A estratégia da Movile se divide em duas partes. Por um lado, a companhia vai reforçar o PlayKids. Lançado no ano passado, o aplicativo para smartphones e tablets é uma espécie de Netflix para crianças, com diversos conteúdos de vídeo, áudio e interatividade. Disponível em lojas de aplicativos de 20 países, é a principal arma da companhia em seu processo de internacionalização. Até o ano que vem a meta é que as receitas fora do Brasil representem metade do resultado da companhia, contra 35% hoje.
Em outra frente, a companhia investirá em uma tendência que vem ganhando muita força nos últimos dois anos, a venda de produtos e serviços por meio de dispositivos móveis – também conhecido como “on-line to off-line”, ou O2O. Em fevereiro do ano passado, a Movile comprou participação no iFood, o principal aplicativo de entrega de comida do país. De lá pra cá, as vendas por meio de dispositivos móveis passaram de 7% para 70% do total. A experiência deu tão certo que neste ano a companhia reforçou sua operação na área de comida. Além de assumir a participação restante no iFood, a Movile comprou o segundo colocado do mercado, o RestauranteWeb, consolidando a maior empresa do segmento no país.
Mas a área de comida não é a única que interessa à companhia. Este ano, a Movile também fez um aporte na LBS Local, dona dos serviços de localização Apontador e Maplink e na CinePapaya, de venda de ingressos on-line. A empresa lançou ainda o serviço de entregas Rapiddo. Segundo Bloisi, mais está por vir. “Nos próximos cinco anos, 30 categorias de serviços O2O serão muito fortes, contra apenas duas hoje [chamar táxis e pedir comida]. Queremos sair na frente nisso na América Latina”, disse.
As aquisições fazem parte da história da Movile.

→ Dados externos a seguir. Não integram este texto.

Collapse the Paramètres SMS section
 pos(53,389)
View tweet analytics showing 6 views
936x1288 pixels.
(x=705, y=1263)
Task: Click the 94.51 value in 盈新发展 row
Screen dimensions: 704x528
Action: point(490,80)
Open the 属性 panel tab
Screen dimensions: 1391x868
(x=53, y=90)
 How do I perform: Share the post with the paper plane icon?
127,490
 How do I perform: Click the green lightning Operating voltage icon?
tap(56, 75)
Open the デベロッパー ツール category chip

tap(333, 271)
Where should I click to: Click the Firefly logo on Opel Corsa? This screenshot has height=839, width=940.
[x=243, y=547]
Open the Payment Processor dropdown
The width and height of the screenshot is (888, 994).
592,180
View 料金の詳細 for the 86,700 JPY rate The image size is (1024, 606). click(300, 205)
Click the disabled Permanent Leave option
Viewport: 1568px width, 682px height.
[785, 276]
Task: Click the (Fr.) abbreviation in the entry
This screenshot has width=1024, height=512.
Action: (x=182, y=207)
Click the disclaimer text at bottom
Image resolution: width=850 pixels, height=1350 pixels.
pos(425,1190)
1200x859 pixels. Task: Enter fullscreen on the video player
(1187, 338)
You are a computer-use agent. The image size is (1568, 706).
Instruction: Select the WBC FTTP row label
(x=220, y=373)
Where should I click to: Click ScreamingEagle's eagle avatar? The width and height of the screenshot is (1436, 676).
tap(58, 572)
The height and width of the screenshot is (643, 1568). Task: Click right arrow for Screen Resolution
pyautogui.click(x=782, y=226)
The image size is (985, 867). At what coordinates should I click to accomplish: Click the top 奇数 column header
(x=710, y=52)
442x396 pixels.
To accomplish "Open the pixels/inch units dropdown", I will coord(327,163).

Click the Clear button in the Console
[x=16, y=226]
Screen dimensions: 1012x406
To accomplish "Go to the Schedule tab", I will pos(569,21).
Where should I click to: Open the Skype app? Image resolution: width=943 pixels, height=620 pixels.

Desde sua origem – como empresa incubada na Unicamp, em 1998 – foram 11 operações. Os negócios anunciados nos últimos quatro meses estão sendo financiados com os R$ 125 milhões que a companhia captou junto ao fundo de investimentos Innova Capital, do empresário brasileiro Jorge Paulo Lemann e por meio de um empréstimo junto à Financiadora de Estudos e Projetos (Finep). Para 2015, o executivo já prevê uma nova rodada de captação. “Temos metas agressivas e precisamos de recursos”, disse. Com quase 500 funcionários divididos em 10 escritórios na América Latina e nos Estados Unidos, a Movile é controlada pelo grupo sul-africano Naspers, que também tem investimentos na Abril e no Buscapé.
Ao contrário da maior parte das empresas de internet, a Movile é lucrativa. Na verdade, os resultados têm sido positivos desde 2012. Naquele ano, a empresa reverteu um prejuízo de R$ 3,7 milhões e apurou um lucro de R$ 6,3 milhões. No balanço publicado em julho, o resultado foi de R$ 12 milhões, alta de 5,3% em relação ao exercício anterior.
Se tudo ocorrer como o esperado, é possível que, em alguns anos, outro executivo da companhia realize um de seus sonhos. Diretor financeiro da Movile, o americano Arthur O´Keefe planeja uma oferta pública de ações da empresa em 2016. Questionado, Bloisi preferiu não se comprometer com o objetivo. “É o sonho dele”, desconversou.